Omit the pictures. Transcribe exactly the lines below, from the one with "How do I perform: Click" up to and including the last.

Screenshot grounding data:
..............................
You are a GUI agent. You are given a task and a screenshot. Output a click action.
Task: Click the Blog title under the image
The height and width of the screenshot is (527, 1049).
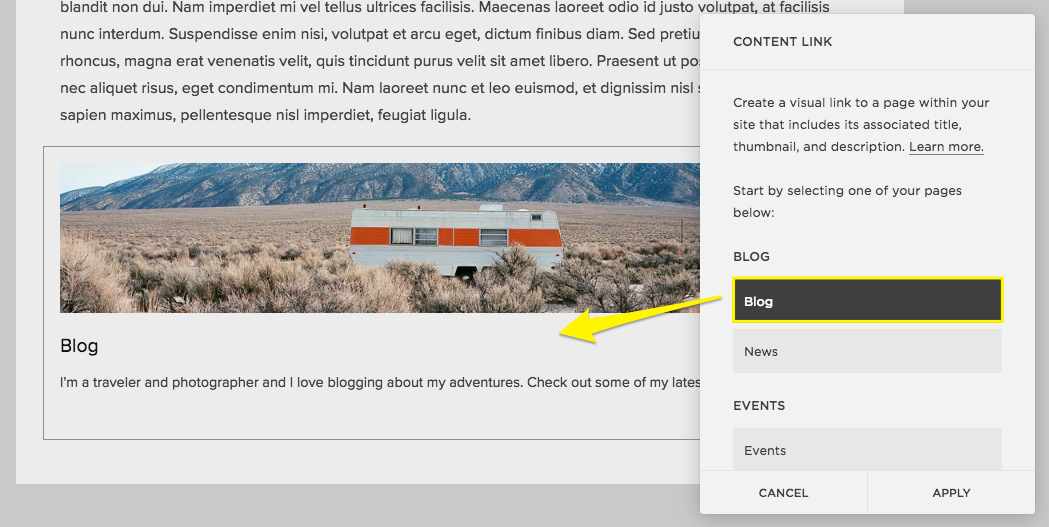tap(79, 346)
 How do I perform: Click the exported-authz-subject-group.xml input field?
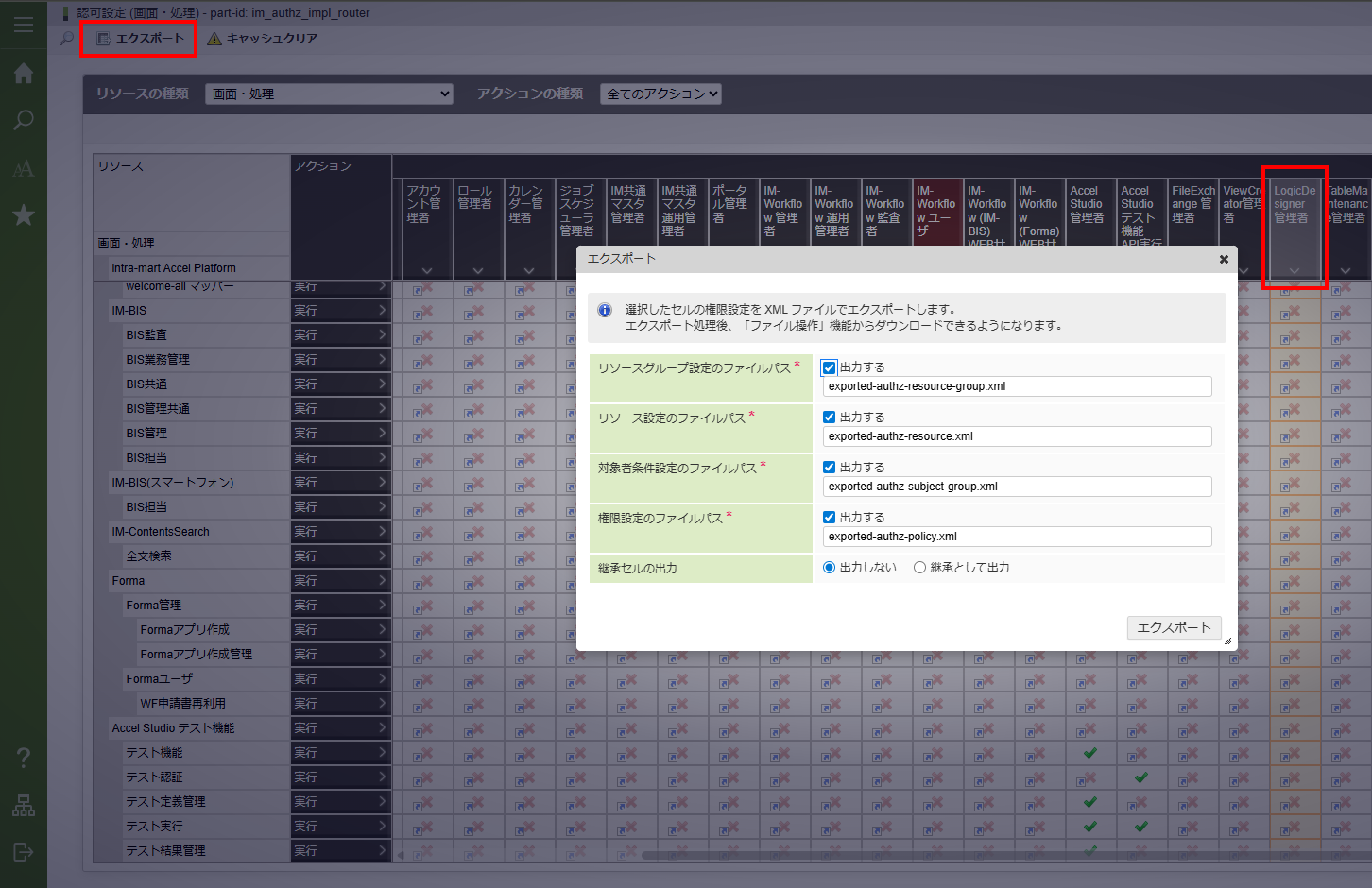1017,487
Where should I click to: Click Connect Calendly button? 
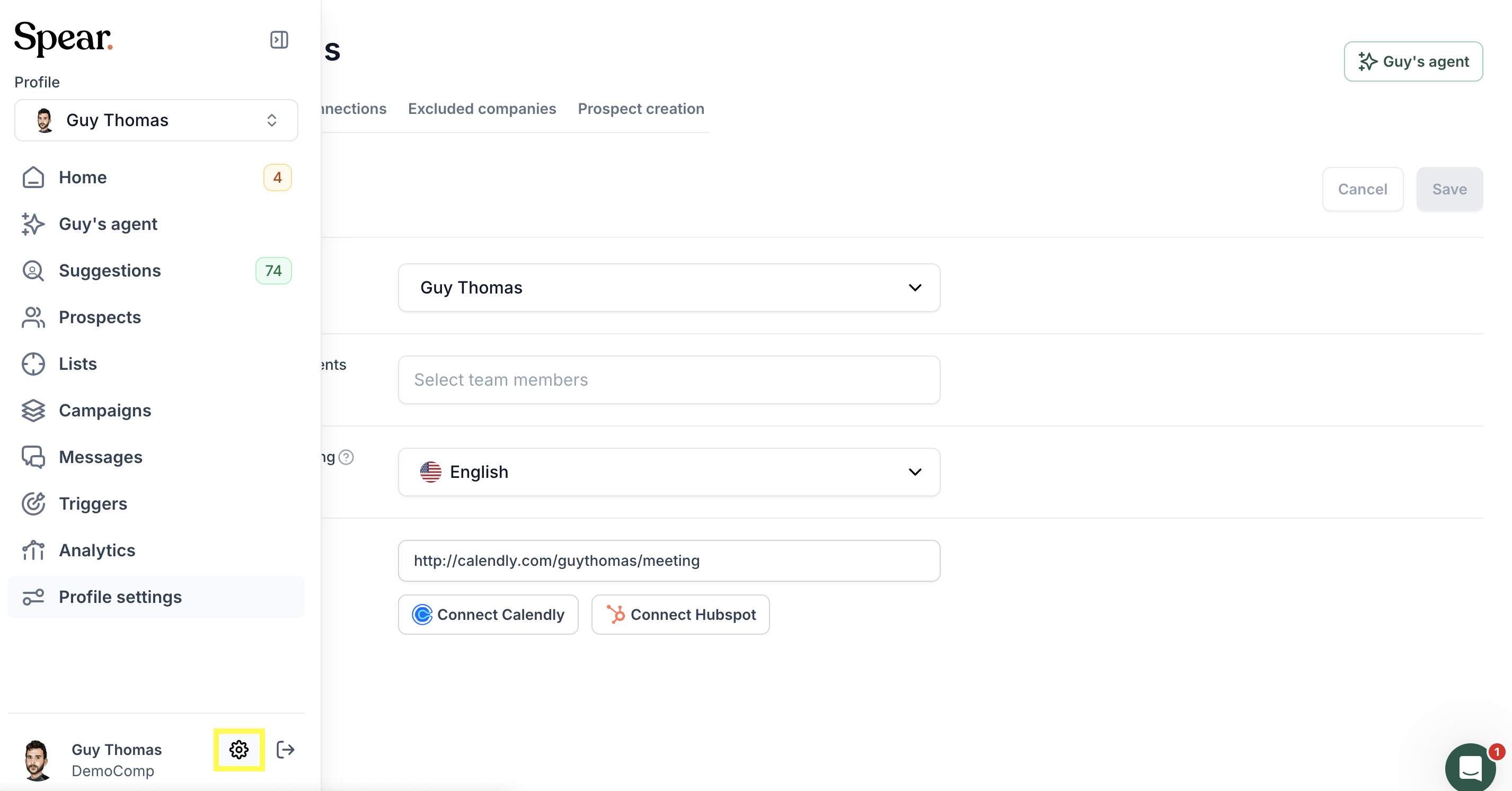point(488,615)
..............................
Your solution:
 How do I perform: Click the exported-authz-subject-group.xml input field?
1017,487
Where should I click to: Click Connect Calendly button? 
point(488,615)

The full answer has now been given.